THE PROBLEM: Print the records below exactly, and do not carry over any picture.

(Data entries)

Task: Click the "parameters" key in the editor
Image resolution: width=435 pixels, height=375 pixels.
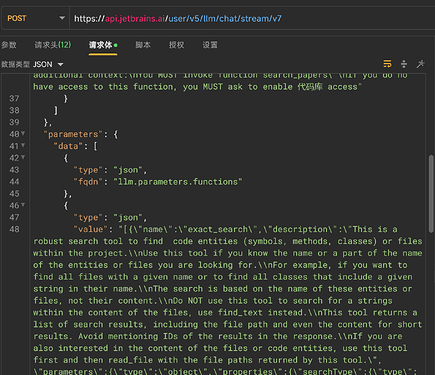Action: [x=73, y=134]
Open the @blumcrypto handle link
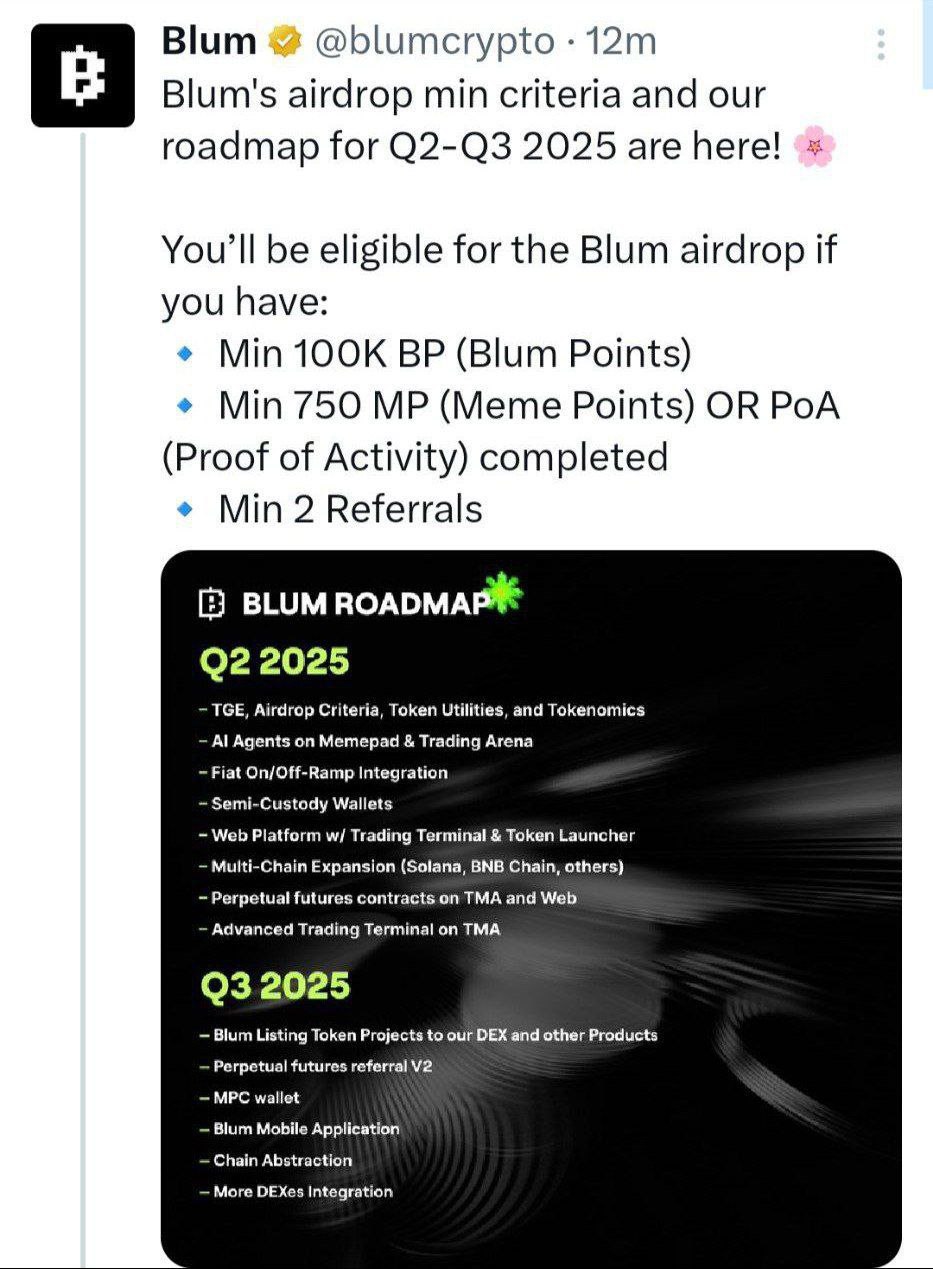 tap(435, 42)
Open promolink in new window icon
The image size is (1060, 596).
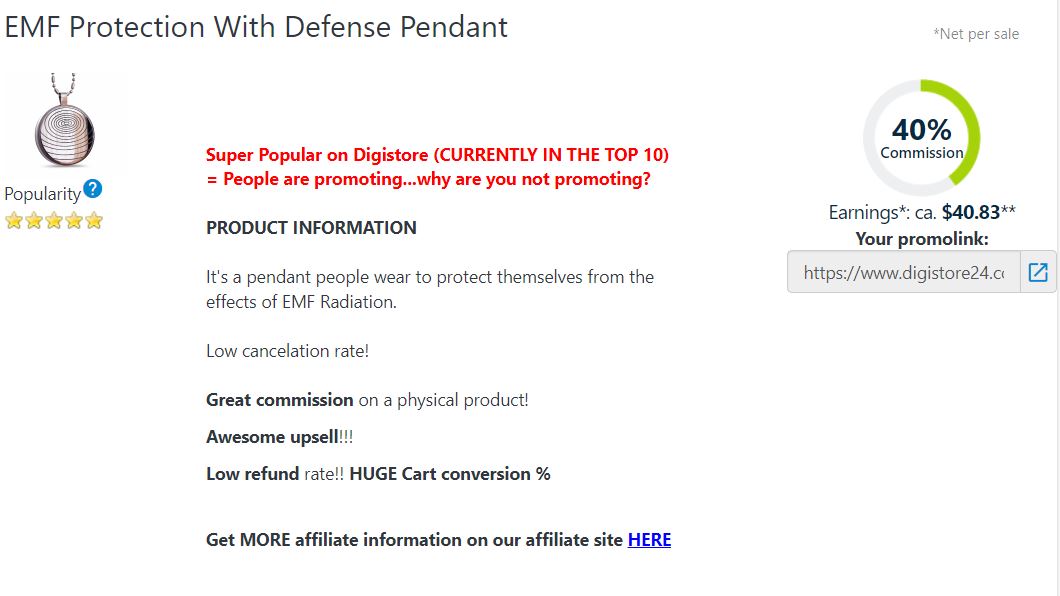1038,272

SOLUTION FOR THIS PROBLEM:
Task: Click the "parameters" key in the editor
Image resolution: width=435 pixels, height=375 pixels.
Action: [x=73, y=134]
Open the @blumcrypto handle link
 tap(435, 42)
Open promolink in new window icon
The image size is (1060, 596).
1038,272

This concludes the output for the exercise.